* _Tasks for this exercise_:
1. Please reproduce the stretch from "Johnson would sometimes" through "and unique imagery." in the passage on Samuel Johnson's literary criticism, word for word.
2. List every title of a literary work named in the passage on Samuel Johnson's literary criticism.

* _Selected text_:
+--

= Samuel Johnson's literary criticism =

This article is an overview of Samuel Johnson's literary criticism.

== Poetry ==
Johnson's literature, especially his Lives of the Poets series, is marked by various opinions on what would make a poetic work excellent. He believed that the best poetry relied on contemporary language, and he disliked the use of decorative or purposefully archaic language. In particular, he was suspicious of John Milton's language, whose blank verse would mislead later poets, and could not stand the poetic language of Thomas Gray. On Gray, Johnson wrote, "Gray thought his language more poetical as it was more remote from common use".

Johnson would sometimes write parodies of poetry that he felt was poorly done; one such example is his translation of Euripides's play, Medea in a parody of one poet's style alongside his version of how the play should be translated. His greatest complaint was the overuse of obscure allusion found in works like Milton's Lycidas, and he preferred poetry that could be easily read. In addition to his views on language, Johnson believed that a good poem would incorporate new and unique imagery.

+--

* _Entries provided_:
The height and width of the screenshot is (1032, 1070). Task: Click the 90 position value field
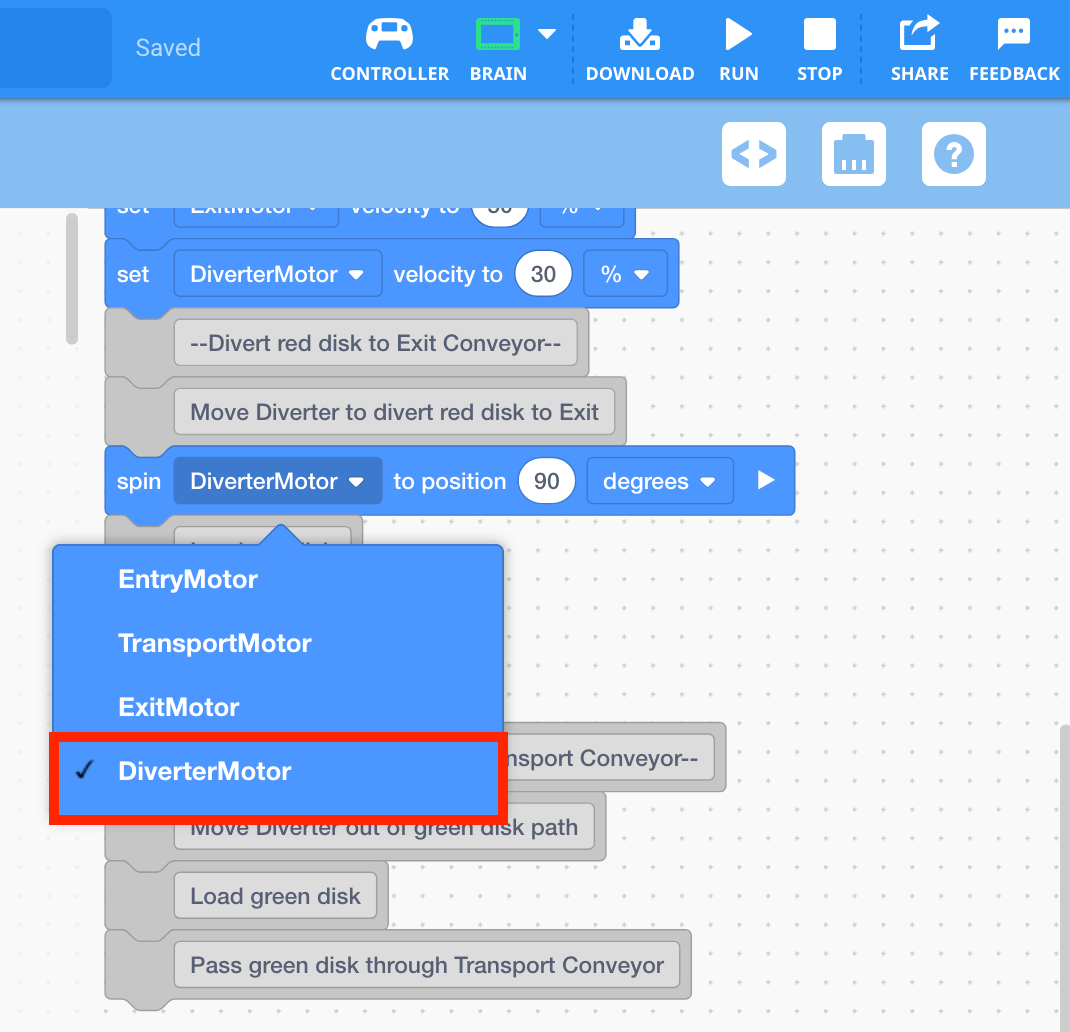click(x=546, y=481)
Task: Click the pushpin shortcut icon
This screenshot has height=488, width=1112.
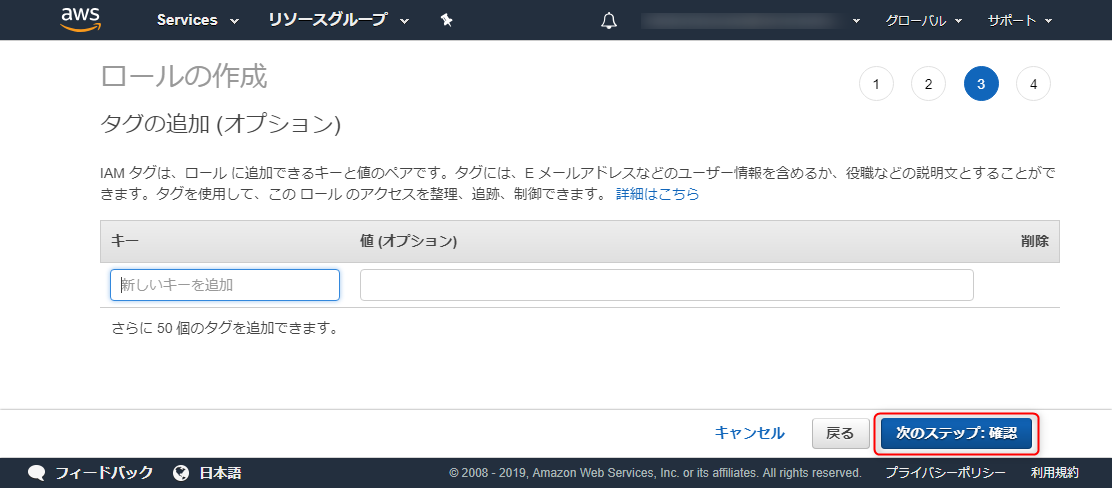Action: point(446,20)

+--

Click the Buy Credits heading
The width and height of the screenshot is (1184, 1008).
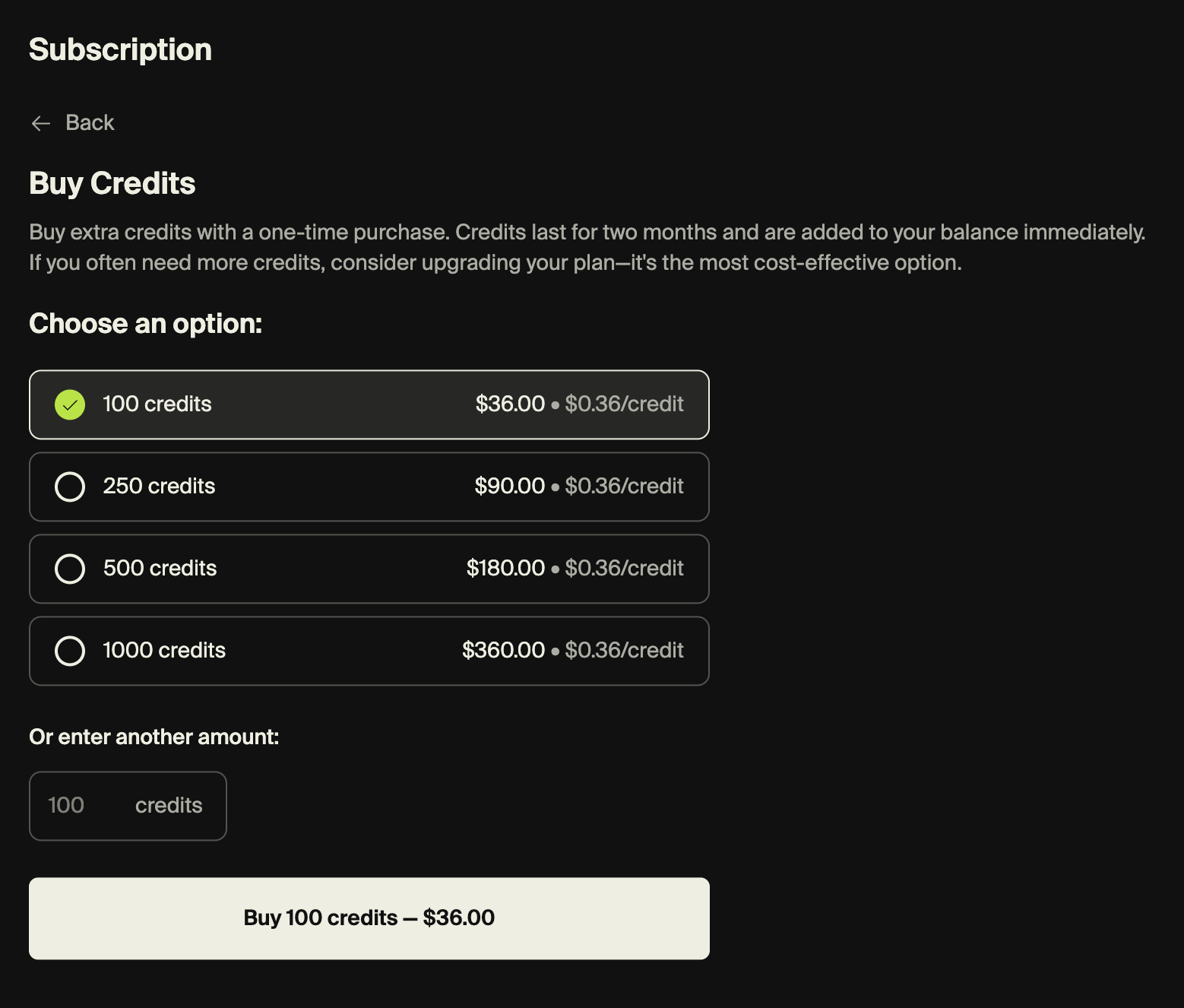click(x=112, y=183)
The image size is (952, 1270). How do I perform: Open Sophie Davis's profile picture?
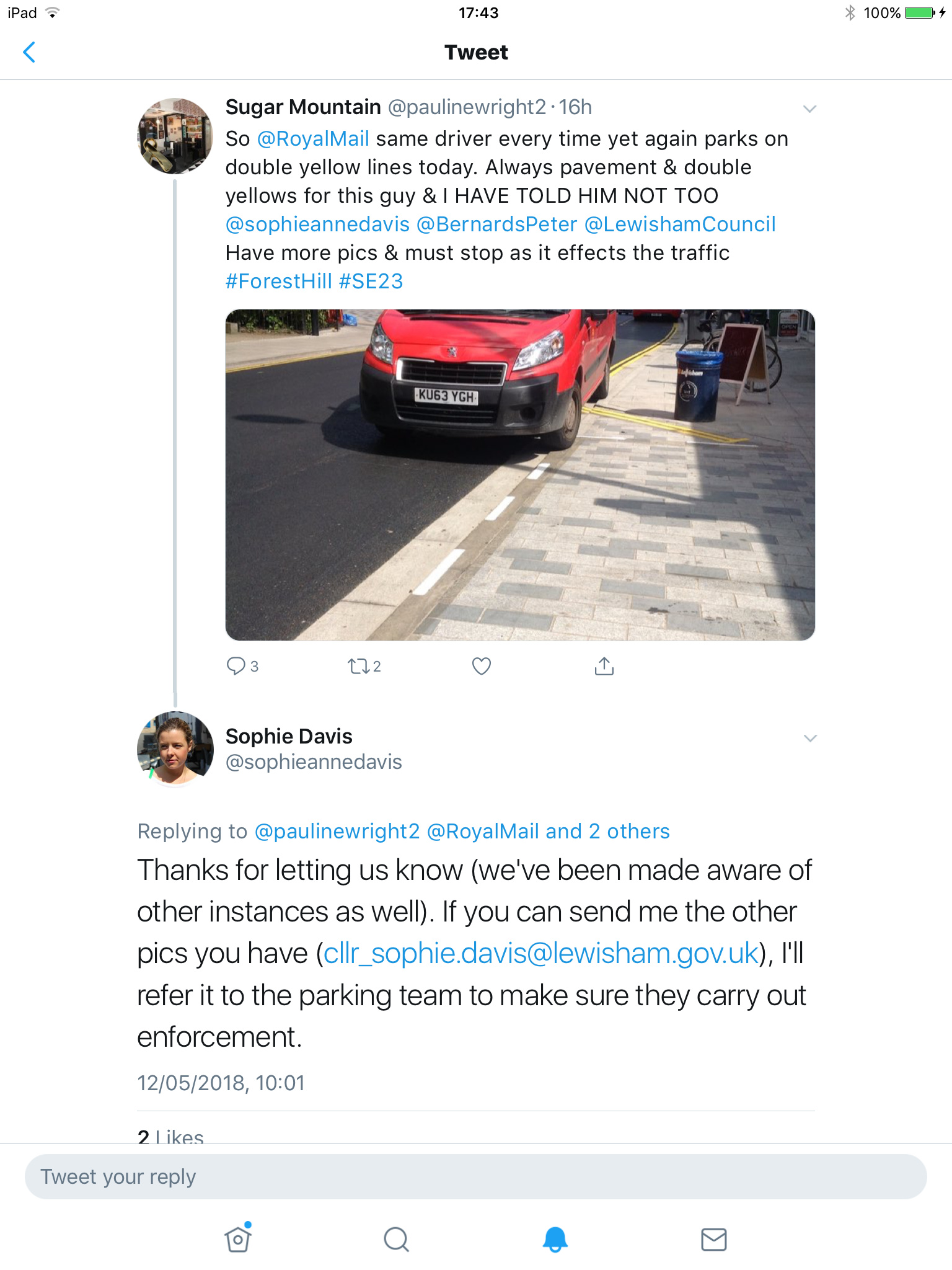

+--

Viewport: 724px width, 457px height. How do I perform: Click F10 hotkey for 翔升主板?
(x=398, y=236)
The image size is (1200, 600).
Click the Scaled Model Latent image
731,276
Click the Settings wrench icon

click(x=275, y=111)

+--

* _Responses_:
1.
Johnson would sometimes write parodies of poetry that he felt was poorly done; one such example is his translation of Euripides's play, Medea in a parody of one poet's style alongside his version of how the play should be translated. His greatest complaint was the overuse of obscure allusion found in works like Milton's Lycidas, and he preferred poetry that could be easily read. In addition to his views on language, Johnson believed that a good poem would incorporate new and unique imagery.

2.
- Lives of the Poets
- Medea
- Lycidas